Albino noninbred weanling female Sprague-Dawley rats were fed a powdered basic grain deit (group 1) or a basic diet supplemented with 1540 ppm of 4-(5-nitro-2-furyl)thiazole (NFT) (group 2). Group 2 rats consumed an estimated mean NFT cumulative dose of 42 mmol/rat, exhibited significant growth retardation and hepatomegaly and displayed 46 neoplasms (24 multiple mammary fibroadenomas, 19 forestomach squamous cell carcinomas and 3 other malignant tumors) in 31 of 35 rats histologically evaluated. Of 36 control rats, 6 had solitary, benign mammary fibroadenomas. After p.o [oral] administration of NFT, extraction of urine with chloroform:diethyl ether followed by gas chromatography provided a major peak with a retention time of .apprx. 4 min. Catalytic hydrogenation of NFT with palladium on activated carbon afforded a product with the same retention time. The isolated urinary metabolite of NFT exhibited mass spectral fragmentation patterns and gas and high-pressure liquid chromatographic retention times similar to those of the chemical reduction product.
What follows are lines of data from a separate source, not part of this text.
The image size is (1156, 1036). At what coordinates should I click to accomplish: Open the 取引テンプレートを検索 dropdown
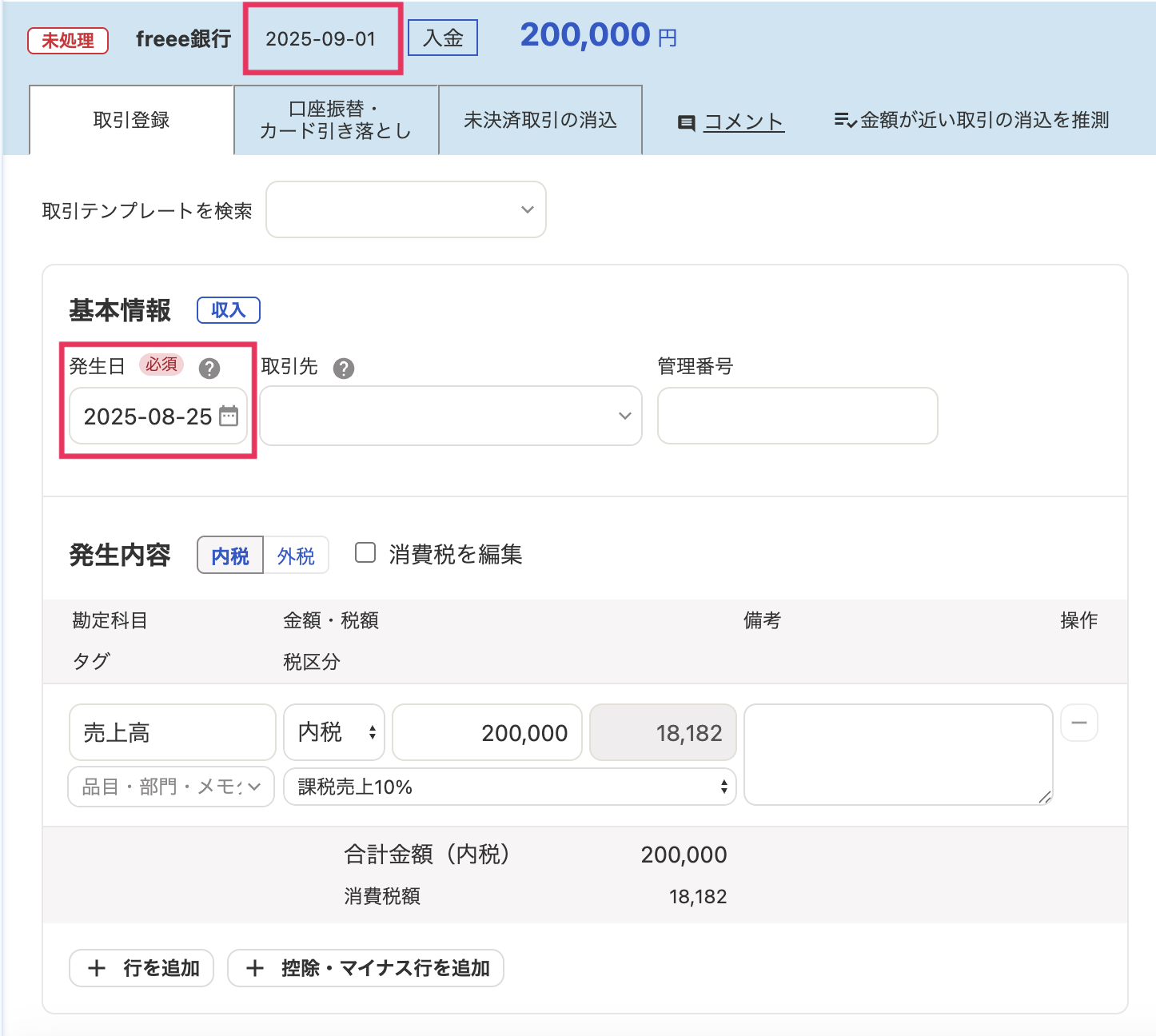click(406, 209)
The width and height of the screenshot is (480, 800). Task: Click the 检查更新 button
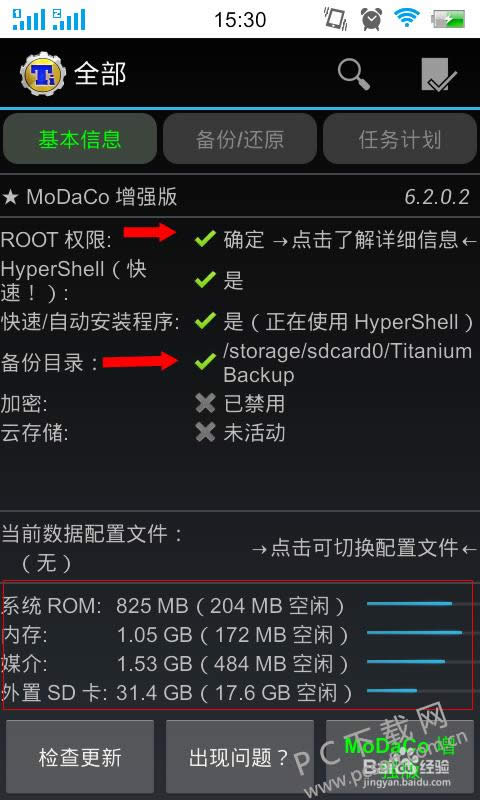80,757
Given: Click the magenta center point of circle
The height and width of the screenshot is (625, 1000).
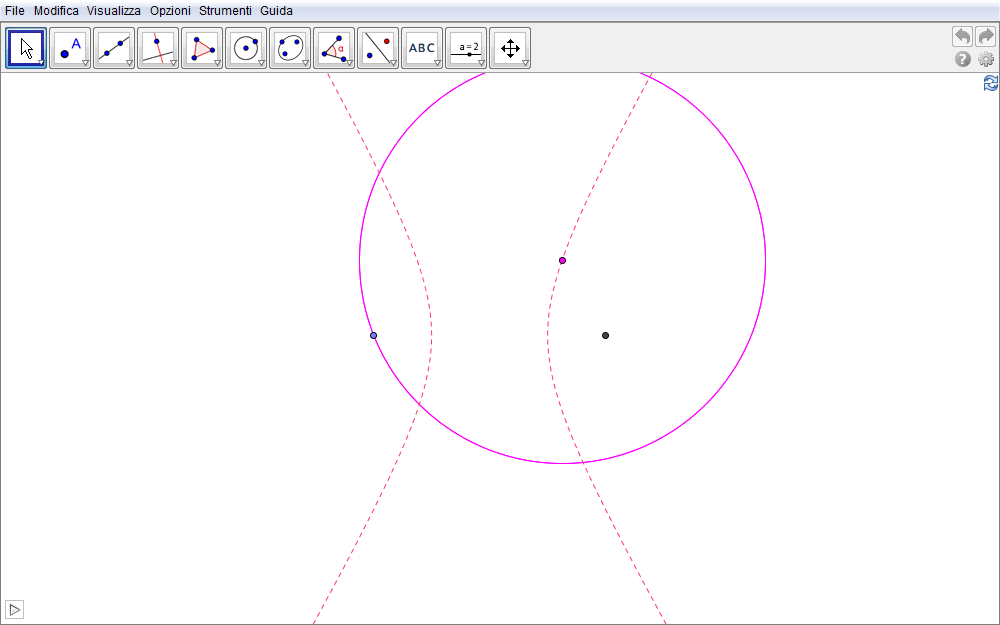Looking at the screenshot, I should tap(562, 260).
These data demonstrate the identical chemical characteristics of the in vivo urinary metabolite of NFT and the compound obtained by chemical reduction of NFT. Spectroscopic analyses established the structural identity of this reduced product as 1-(4-thiazolyl)-3-cyano-1-propanone. Forty-eight hours after i.g. administration of [14C]NFT, 32% of radioactivity was recovered in urine, 57% was recovered in gastrointestinal contents and feces and 5.5% was recovered in expired 14CO2. About 2% of the urinary radioactivity was extracted in chloroform:diethyl ether, suggesting that 1-(4-thiazolyl)-3-cyano-1-propanone is quantitatively a minor urinary metabolite of NFT. 1-(4-Thiazolyl)-3-cyano-1-propanone was 1.1 .times. 104-fold less active than was NFT in the Ames mutagenicity assay with Salmonella typhimurium TA 100.